It's a relief to hear that braking and suspension components on EVs will no longer need checking or replacement  even driving on our appalling roads and that the various belts that operate the transmissions, air-con / fresh-air systems  and energy-harvesting will be everlasting, that they'll never need wiper blades and that the pumps and tubes and jets that clean the headlights and front and rear screens won't clog or freeze and that the heating elements in the seats (where fitted, consult your user documentation, T&Cs apply) rear-view mirrors front and rear screens won't fail.

Sounds like a great deal, but what if I want to drive from Cork to Belfast - will it really take in excess of 24 hours? What about Limerick to Carndonagh? or Wexford to Derry? or any other journey of more than say 85/90 miles? Should I be prepared to hitch some of the way and collect my re-charged EV on the return leg?


----------



## Firefly (5 May 2015)

Very interesting! My wife's car is 13 years old and this could be a super option - I see Nissan are also giving 4,000 scrappage too so for us this would be about 16k for a new car. If I was to use this for my everyday journeys it would save me 3,000 per year on fuel....


----------



## mathepac (6 May 2015)

@tomwa it sounds to me as if you have a vested interest in EVs, but I have yet to see you declare it. Do you sell them or otherwise profit from their sale or use?

I have no doubt I could drive an EV from Dublin to Moscow, but I'd only need the Irish EV infrastructure to get started; the rest of the journey is serviced by the charging infrastructure outside Ireland, like your trips to Amsterdam and London.

The reality is that the extra-urban EV network in Ireland is patchy at best and non-existent at worst. Telling me journey costs that are based on free electricity is not an honest comparison. To do a fair  & honest cost analysis, compare an EV with a diesel, petrol or gas-powered vehicle that also has free fuel for another 6 or 7 months.  

Why the disparity in claimed battery capacity of 130 kms and the recommended trip distance of 100 kms?

My interests are those of a consumer looking for clarity in a welter of potentially misleading "advertation".


----------



## tomwa (6 May 2015)

mathepac said:


> @tomwa it sounds to me as if you have a vested interest in EVs, but I have yet to see you declare it.
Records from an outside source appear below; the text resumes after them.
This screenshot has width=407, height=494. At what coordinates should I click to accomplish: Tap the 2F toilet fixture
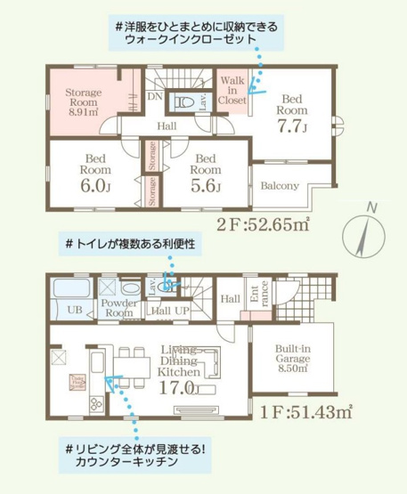point(187,101)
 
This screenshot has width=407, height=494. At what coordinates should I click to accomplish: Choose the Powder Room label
point(118,307)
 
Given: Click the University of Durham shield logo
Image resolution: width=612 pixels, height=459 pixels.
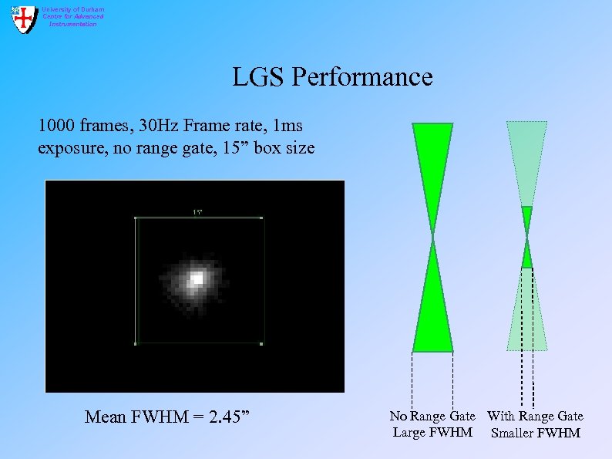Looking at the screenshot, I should tap(25, 19).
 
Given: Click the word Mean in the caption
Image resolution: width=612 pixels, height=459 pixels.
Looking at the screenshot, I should tap(104, 417).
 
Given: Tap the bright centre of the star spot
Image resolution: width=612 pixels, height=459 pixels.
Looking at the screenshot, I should tap(197, 277).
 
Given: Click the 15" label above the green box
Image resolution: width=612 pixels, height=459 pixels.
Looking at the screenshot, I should tap(198, 212).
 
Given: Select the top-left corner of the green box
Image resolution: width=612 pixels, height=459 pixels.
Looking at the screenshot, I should tap(136, 218).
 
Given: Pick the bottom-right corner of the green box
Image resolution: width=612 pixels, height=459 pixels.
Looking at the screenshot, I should tap(262, 343).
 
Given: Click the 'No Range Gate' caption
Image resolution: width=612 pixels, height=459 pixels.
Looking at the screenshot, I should tap(432, 417).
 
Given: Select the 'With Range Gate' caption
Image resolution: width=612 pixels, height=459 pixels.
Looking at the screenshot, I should tap(535, 417).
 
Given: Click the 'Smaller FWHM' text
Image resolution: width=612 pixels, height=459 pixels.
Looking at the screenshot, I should tap(535, 433).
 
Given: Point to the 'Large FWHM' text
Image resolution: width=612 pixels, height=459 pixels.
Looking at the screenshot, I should tap(432, 432).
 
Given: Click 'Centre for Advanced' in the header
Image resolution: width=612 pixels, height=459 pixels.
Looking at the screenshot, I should tap(72, 16).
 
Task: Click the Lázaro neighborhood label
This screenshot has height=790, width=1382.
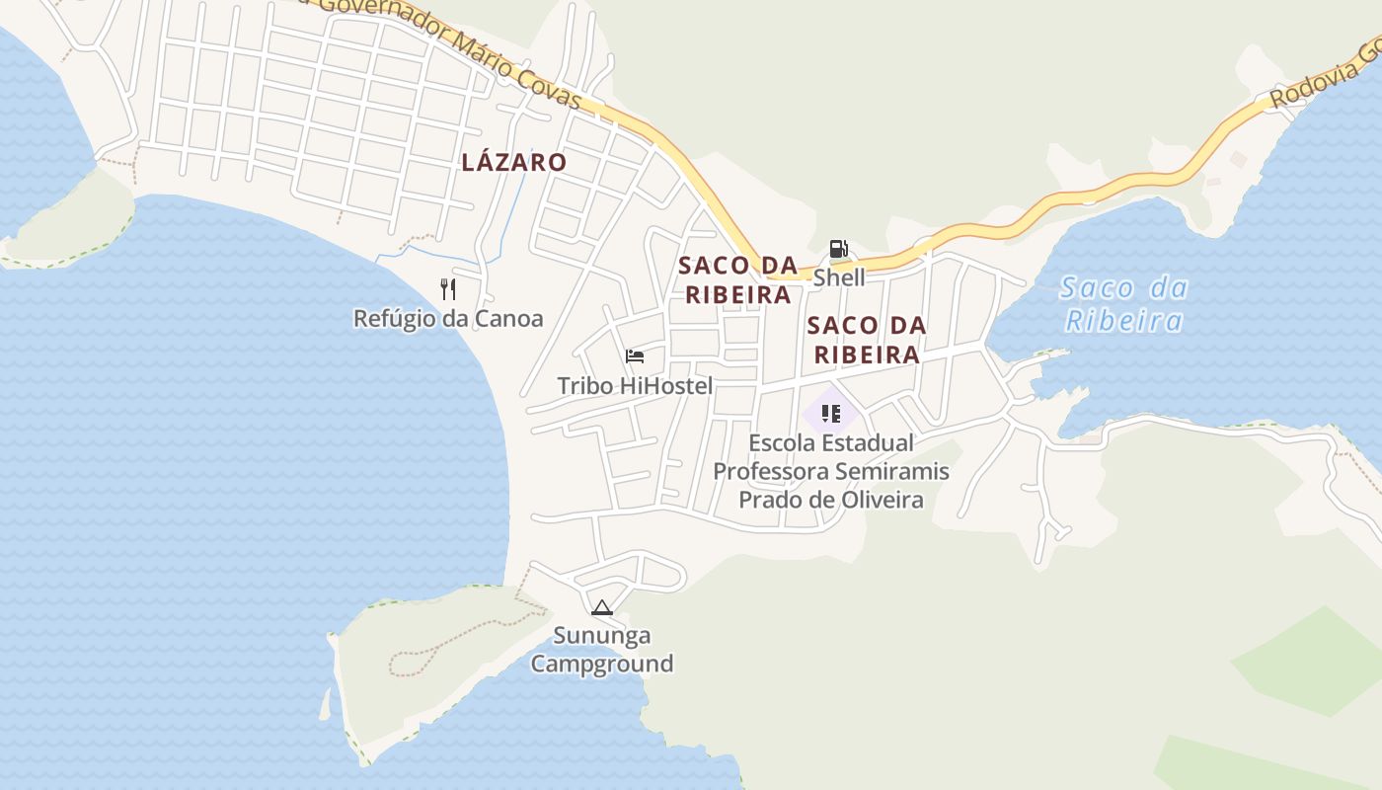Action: (513, 162)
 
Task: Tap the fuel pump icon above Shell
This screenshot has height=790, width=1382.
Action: (838, 249)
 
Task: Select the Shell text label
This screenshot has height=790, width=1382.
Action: (839, 277)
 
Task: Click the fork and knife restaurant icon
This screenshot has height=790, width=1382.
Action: (448, 288)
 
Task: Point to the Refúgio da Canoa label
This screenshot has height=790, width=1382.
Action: (448, 318)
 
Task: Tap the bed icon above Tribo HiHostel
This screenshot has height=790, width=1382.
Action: (635, 356)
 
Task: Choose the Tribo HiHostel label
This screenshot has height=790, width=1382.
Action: (635, 385)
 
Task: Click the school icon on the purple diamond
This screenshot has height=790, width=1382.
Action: (830, 413)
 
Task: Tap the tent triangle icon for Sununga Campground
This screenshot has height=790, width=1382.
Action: (602, 607)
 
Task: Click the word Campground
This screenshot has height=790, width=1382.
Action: (602, 664)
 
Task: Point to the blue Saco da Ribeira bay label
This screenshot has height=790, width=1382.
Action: (1123, 304)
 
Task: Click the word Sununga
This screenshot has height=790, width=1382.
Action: (602, 635)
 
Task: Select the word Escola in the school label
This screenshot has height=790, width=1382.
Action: (783, 442)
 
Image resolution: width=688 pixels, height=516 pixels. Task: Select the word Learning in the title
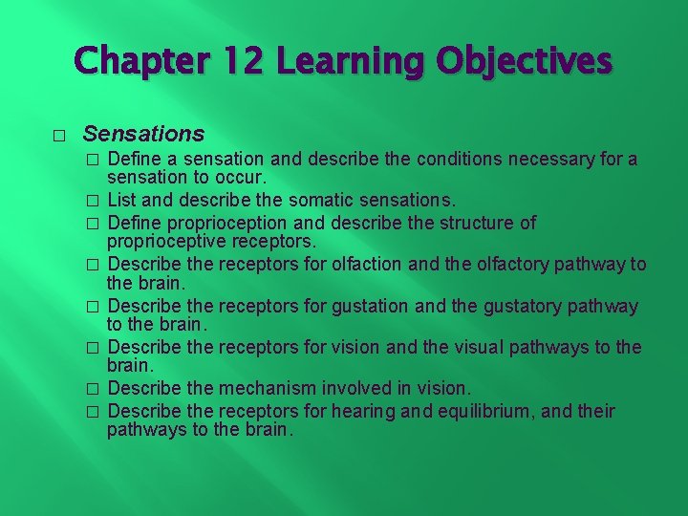coord(349,61)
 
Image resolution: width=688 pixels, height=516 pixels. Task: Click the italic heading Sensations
coord(143,133)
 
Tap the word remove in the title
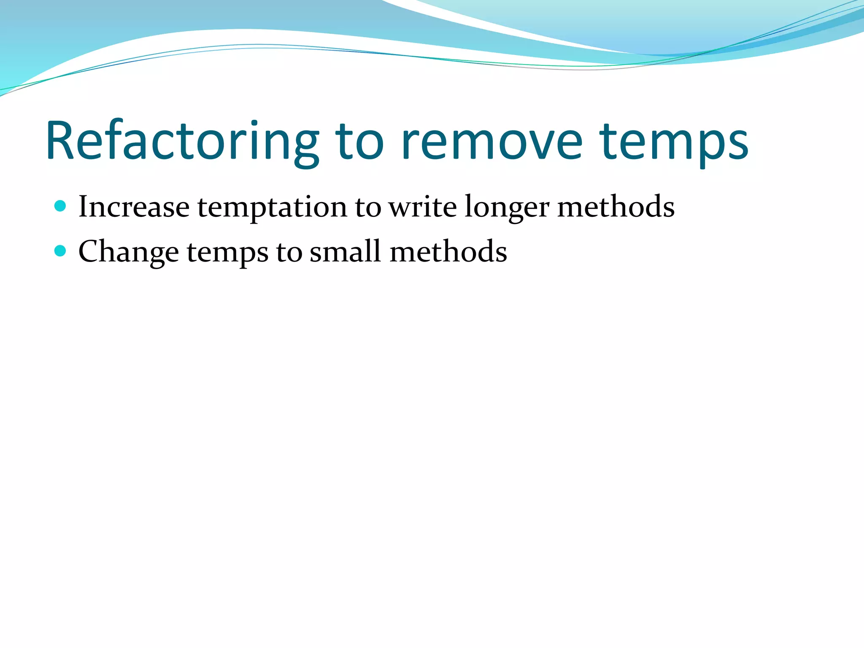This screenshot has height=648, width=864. pos(492,141)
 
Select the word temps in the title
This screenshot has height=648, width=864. pos(674,143)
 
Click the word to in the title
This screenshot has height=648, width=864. pos(359,141)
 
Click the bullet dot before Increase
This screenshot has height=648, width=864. pos(61,206)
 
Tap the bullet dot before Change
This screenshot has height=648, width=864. pos(61,251)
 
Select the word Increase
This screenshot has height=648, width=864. pos(134,207)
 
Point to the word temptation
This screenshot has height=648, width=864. pos(272,208)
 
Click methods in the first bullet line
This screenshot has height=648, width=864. pos(616,207)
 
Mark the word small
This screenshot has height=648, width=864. pos(345,252)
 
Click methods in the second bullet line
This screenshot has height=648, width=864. pos(448,252)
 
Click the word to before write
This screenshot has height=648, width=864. pos(368,208)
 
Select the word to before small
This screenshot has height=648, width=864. pos(289,253)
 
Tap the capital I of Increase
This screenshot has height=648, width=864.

Do you sell them or otherwise profit from their sale or use?



I do not. I'm an EV driver since early last year, now on my second EV from another manufacturer and two of my family members have now moved to Nissan Leafs.
Nissan had a referral scheme during February/March which offered €1000, this has ended and the only time I claimed under it I gave the full amount to the person I referred.

I'm an engineer not an environmentalist. EVs are better vehicles in almost every respect. Driving a vehicle with instant torque is a lot of fun, driving a silent gearless vehicle is relaxing and the savings are the icing on the cake.
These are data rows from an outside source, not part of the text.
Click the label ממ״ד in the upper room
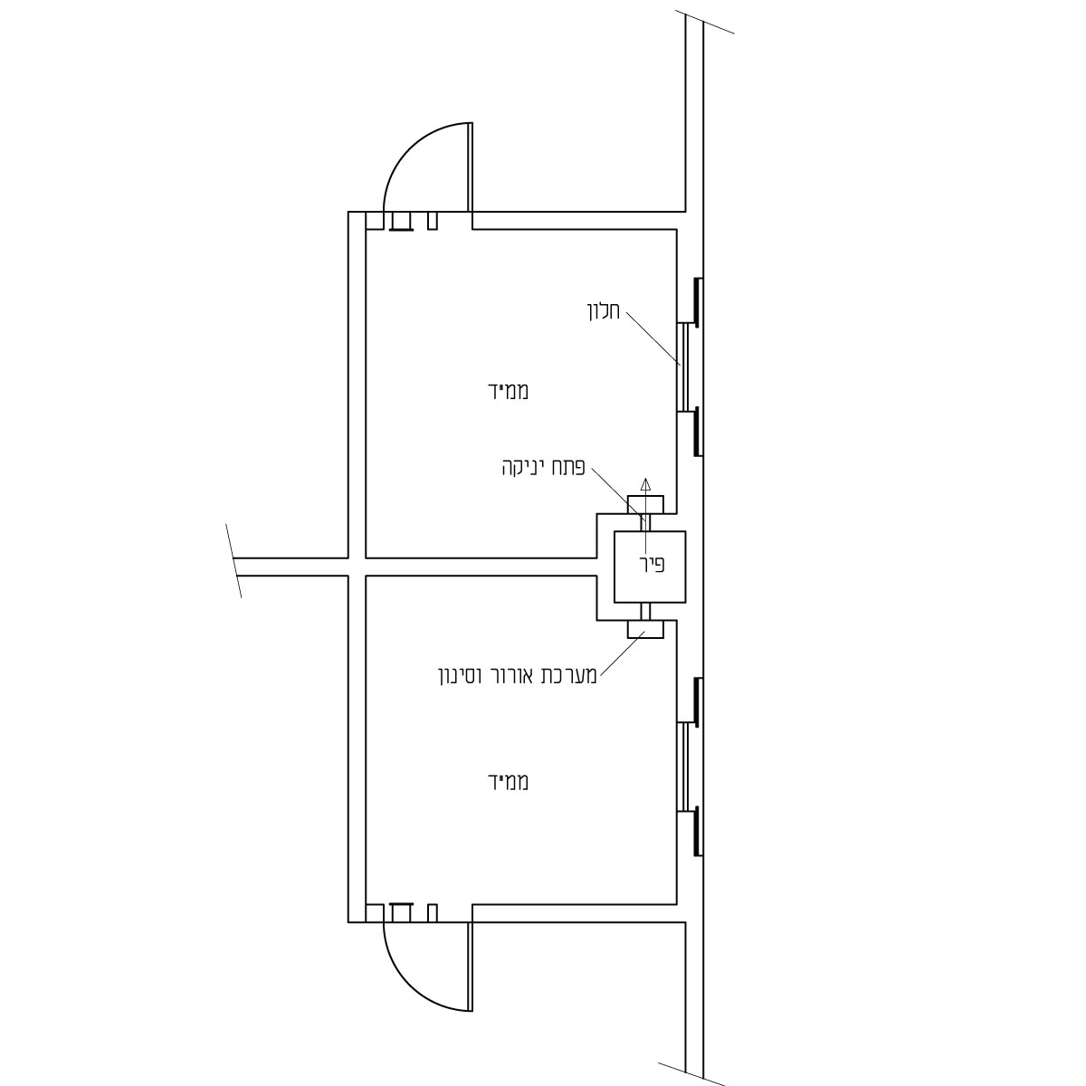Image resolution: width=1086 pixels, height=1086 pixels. (508, 391)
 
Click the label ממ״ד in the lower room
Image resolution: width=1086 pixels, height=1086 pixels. (508, 782)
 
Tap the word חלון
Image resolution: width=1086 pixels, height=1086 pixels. (604, 311)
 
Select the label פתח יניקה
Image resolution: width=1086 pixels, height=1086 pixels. (543, 467)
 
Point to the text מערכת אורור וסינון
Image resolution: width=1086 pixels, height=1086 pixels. (518, 676)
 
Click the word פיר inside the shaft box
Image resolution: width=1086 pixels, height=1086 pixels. (653, 564)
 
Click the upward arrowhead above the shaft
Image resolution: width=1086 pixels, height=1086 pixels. (646, 483)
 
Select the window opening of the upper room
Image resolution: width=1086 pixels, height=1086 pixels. (682, 367)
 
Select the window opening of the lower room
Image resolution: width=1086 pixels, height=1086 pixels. (682, 767)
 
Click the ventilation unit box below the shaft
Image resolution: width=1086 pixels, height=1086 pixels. (646, 630)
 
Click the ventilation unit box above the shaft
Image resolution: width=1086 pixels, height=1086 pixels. (646, 504)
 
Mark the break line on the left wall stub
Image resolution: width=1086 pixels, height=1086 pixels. (233, 560)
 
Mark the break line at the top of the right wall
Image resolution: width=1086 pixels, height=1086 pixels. (704, 22)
A lot of what you brought up were valid worries in 2010 when the first practical EVs were launched. But we're five years and a quarter million vehicles down the road now and have the answers to questions like reliability, running costs, rapid charging and battery lifespan.



mathepac said:


> I have no doubt I could drive an EV from Dublin to Moscow, but I'd only need the Irish EV infrastructure to get started; the rest of the journey is serviced by the charging infrastructure outside Ireland, like your trips to Amsterdam and London.
> 
> The reality is that the extra-urban EV network in Ireland is patchy at best and non-existent at worst. Telling me journey costs that are based on free electricity is not an honest comparison. To do a fair & honest cost analysis, compare an EV with a diesel, petrol or gas-powered vehicle that also has free fuel for another 6 or 7 months.
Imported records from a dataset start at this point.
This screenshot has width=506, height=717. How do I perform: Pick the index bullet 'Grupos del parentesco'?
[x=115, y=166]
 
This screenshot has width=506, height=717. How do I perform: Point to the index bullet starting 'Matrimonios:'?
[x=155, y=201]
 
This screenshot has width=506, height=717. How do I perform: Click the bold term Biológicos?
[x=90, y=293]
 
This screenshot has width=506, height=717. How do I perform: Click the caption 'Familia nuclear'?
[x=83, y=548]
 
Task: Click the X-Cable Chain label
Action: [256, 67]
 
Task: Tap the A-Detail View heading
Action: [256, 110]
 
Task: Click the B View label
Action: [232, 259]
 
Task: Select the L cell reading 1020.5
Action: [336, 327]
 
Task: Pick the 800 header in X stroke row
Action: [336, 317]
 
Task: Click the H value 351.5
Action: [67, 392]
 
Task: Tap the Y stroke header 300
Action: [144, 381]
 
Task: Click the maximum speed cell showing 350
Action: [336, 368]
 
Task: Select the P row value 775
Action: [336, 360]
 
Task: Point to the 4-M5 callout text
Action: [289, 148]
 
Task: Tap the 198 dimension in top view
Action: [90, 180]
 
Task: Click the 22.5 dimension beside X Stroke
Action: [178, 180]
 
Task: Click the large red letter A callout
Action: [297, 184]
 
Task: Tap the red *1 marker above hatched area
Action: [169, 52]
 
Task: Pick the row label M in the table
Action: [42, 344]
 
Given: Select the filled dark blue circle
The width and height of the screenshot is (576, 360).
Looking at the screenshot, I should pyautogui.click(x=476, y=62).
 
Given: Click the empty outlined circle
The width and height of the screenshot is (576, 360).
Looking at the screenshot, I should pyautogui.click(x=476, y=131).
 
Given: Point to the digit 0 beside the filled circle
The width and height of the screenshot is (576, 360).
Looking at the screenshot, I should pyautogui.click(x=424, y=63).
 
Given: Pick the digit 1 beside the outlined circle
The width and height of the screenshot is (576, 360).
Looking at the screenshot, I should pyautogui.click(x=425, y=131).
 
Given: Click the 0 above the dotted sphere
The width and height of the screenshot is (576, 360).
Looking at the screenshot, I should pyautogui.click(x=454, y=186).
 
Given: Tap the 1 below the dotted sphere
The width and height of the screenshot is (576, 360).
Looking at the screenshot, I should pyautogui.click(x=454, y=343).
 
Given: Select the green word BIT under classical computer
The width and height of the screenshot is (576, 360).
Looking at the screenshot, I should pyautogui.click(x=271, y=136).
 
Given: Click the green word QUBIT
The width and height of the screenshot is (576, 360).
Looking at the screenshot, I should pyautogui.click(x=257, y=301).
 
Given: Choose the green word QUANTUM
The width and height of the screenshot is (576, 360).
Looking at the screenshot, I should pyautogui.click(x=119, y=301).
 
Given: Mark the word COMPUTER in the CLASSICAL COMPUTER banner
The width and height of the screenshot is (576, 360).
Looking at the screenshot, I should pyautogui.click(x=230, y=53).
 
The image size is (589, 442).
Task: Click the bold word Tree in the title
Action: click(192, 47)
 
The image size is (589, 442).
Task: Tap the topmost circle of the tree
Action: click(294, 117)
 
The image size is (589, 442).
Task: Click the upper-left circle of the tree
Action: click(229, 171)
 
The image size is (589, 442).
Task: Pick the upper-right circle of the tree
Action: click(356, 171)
The Irish charging infrastructure is one of the best in the world. There are now 80 rapid chargers and almost a thousand public fast chargers all on one card and free. I recommend downloading the eCars map, finding the rapid chargers along the routes you drive and talking to the actual owners stopping at those chargers.

The UK is a disaster with 7 separate charging networks, several of which are almost bust, several charge exorbitant rates and the majority don't maintain their charging points properly. In actuality the Dublin area network is a lot worse than the extra-urban network, with older less-reliable chargers and only three multi-standard units. The majority of EV owners in Ireland are outside Dublin and a disproportionate number are rural.

Paying for all the electricity used on a Cork to Belfast round trip works out at €9.38. EVs are at least four to five times more efficient than diesel without tax differences. However for the foreseeable future ESB eCars infrastructure is free of charge (I'm told until sales exceed 10% of new cars), this policy has been guaranteed by ESB in public meetings as applying until the end of 2016 at least. There were more Nissan Leaf sales in Q1 2015 than in the entire year of 2014. Currently there are just over 600 Leafs on the Irish roads and just under 800 EVs total.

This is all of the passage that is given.